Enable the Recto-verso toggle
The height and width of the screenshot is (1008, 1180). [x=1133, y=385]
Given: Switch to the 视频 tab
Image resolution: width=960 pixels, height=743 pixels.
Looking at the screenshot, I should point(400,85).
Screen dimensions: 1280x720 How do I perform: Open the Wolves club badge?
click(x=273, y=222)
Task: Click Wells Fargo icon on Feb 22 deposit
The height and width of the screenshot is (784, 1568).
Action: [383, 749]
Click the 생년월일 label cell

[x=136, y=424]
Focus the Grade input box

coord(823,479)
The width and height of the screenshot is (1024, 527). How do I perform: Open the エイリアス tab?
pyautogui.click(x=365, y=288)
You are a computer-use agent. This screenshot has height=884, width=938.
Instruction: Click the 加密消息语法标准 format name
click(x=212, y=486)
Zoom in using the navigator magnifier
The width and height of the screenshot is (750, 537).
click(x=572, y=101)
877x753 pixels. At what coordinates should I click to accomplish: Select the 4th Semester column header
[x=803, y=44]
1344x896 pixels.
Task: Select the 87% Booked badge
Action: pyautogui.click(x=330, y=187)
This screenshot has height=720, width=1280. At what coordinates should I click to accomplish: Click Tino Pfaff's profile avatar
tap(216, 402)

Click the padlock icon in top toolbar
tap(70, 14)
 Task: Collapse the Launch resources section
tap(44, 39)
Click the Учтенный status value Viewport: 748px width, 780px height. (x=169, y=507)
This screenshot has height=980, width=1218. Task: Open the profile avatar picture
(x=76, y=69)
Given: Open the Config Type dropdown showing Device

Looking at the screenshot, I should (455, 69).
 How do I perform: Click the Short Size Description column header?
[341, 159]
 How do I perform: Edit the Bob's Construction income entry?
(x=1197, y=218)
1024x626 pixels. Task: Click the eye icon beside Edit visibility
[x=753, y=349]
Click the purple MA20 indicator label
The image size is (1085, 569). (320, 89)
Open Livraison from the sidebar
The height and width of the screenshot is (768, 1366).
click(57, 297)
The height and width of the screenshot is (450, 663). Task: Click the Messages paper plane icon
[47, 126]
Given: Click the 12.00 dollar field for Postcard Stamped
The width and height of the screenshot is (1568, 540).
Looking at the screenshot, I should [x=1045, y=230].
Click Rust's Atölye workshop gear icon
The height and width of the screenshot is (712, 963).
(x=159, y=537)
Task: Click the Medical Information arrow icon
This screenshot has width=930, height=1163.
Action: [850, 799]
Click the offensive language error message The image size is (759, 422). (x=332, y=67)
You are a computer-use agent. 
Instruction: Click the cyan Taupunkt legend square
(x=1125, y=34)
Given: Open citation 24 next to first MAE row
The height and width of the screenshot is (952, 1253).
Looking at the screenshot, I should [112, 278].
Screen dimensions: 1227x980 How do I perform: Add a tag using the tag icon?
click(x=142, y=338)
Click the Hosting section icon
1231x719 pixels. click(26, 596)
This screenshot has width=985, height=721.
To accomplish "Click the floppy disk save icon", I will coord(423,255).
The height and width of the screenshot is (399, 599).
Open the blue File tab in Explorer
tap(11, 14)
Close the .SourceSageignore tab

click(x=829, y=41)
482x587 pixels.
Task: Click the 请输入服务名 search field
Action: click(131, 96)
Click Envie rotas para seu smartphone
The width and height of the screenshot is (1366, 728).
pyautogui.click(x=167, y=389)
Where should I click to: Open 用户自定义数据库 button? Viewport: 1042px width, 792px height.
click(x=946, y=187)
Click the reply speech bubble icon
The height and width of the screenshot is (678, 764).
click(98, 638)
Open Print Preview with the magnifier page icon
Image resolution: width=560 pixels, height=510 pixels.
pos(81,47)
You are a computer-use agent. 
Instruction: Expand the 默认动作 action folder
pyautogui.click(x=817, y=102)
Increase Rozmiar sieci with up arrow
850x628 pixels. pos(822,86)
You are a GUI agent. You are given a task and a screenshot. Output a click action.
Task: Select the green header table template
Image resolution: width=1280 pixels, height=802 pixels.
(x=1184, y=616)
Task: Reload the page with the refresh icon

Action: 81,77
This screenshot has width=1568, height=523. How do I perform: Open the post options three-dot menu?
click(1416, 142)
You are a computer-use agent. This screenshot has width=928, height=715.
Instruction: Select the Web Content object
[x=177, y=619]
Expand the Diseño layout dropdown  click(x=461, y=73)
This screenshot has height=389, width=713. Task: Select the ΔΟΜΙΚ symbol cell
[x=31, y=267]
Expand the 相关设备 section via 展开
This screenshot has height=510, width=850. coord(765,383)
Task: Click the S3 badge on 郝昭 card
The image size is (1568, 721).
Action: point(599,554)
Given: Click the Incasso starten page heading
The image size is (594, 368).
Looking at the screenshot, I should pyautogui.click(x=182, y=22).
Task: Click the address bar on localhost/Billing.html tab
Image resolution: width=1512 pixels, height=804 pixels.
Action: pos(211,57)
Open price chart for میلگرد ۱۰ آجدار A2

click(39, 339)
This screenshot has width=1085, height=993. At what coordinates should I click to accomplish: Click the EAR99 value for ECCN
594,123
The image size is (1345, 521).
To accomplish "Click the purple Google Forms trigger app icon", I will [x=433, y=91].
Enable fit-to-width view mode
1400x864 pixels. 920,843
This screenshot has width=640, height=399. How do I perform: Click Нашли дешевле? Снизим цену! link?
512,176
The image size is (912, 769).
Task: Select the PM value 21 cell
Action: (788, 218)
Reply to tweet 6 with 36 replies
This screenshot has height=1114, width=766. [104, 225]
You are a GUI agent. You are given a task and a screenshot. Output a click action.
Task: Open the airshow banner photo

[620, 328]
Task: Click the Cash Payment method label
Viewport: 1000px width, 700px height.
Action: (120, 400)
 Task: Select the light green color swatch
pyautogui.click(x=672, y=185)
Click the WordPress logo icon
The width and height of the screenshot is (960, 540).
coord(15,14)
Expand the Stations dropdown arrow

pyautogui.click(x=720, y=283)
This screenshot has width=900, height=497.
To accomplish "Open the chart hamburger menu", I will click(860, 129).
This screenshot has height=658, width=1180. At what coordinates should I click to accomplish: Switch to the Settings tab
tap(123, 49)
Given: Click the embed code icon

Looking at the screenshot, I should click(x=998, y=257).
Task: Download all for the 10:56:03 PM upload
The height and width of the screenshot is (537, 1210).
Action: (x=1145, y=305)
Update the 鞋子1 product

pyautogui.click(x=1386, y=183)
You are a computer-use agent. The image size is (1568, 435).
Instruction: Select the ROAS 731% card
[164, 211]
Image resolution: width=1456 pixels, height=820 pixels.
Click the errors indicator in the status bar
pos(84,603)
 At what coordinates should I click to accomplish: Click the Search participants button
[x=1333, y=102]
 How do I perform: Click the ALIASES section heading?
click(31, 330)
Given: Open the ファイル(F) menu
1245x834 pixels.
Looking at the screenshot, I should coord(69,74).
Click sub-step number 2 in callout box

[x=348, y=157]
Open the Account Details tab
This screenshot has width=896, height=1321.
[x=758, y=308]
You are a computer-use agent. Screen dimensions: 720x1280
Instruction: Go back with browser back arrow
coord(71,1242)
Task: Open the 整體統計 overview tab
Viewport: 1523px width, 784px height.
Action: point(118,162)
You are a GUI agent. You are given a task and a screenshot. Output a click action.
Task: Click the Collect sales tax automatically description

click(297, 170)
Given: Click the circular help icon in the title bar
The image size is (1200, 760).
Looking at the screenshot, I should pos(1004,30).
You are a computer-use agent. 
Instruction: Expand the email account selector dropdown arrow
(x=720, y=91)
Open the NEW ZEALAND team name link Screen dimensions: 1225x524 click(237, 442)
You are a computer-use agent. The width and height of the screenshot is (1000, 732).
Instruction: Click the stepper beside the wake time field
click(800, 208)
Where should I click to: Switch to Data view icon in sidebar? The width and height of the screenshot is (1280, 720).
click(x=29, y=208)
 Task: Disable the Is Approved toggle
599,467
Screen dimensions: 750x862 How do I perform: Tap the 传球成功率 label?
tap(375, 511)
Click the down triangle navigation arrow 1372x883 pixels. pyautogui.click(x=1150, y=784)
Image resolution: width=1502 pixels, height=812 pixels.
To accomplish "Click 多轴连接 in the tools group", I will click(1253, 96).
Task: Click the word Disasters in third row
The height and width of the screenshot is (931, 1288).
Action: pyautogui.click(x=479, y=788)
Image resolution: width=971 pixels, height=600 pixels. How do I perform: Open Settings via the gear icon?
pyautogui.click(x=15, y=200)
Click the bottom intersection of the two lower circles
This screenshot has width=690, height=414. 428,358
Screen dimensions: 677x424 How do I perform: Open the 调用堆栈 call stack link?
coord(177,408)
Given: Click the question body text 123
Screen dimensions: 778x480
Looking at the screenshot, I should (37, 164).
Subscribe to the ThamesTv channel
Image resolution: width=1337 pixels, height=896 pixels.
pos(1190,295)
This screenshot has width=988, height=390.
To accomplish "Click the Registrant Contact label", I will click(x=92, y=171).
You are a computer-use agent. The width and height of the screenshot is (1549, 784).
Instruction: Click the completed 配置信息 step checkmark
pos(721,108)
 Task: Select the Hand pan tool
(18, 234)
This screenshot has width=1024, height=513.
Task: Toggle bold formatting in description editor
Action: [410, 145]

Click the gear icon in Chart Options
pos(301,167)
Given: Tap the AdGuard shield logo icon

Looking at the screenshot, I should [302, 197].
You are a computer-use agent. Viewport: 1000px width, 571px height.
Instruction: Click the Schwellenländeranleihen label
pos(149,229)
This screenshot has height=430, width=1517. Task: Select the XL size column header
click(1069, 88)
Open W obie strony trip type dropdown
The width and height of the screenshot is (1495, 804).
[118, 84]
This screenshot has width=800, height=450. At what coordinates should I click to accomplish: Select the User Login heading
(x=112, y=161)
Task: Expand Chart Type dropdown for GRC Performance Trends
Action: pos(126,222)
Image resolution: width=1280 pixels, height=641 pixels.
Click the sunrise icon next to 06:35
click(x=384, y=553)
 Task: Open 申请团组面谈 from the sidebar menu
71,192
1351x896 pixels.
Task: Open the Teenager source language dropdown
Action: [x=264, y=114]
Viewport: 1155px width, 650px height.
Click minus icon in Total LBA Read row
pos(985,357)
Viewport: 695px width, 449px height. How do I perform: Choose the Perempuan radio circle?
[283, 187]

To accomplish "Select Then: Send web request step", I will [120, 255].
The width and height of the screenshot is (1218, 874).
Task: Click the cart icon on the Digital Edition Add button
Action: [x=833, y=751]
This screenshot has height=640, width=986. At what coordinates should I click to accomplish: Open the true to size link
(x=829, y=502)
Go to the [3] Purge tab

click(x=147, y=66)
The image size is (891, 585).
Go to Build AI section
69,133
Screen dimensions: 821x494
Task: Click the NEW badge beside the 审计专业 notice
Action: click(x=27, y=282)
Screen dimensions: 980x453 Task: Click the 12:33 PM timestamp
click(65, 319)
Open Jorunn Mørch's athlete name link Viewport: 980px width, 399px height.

Assignment
Output, exactly and with no other text, the line that contains "Viewport: 1155px width, 650px height." and all lines from there to the end of the records.

Result
Viewport: 1155px width, 650px height.
Click minus icon in Total LBA Read row
pos(985,357)
Viewport: 695px width, 449px height. How do I perform: Choose the Perempuan radio circle?
[283, 187]

To accomplish "Select Then: Send web request step", I will [120, 255].
The width and height of the screenshot is (1218, 874).
Task: Click the cart icon on the Digital Edition Add button
Action: [x=833, y=751]
This screenshot has height=640, width=986. At what coordinates should I click to accomplish: Open the true to size link
(x=829, y=502)
Go to the [3] Purge tab

click(x=147, y=66)
The image size is (891, 585).
Go to Build AI section
69,133
Screen dimensions: 821x494
Task: Click the NEW badge beside the 审计专业 notice
Action: click(x=27, y=282)
Screen dimensions: 980x453 Task: Click the 12:33 PM timestamp
click(65, 319)
Open Jorunn Mørch's athlete name link Viewport: 980px width, 399px height.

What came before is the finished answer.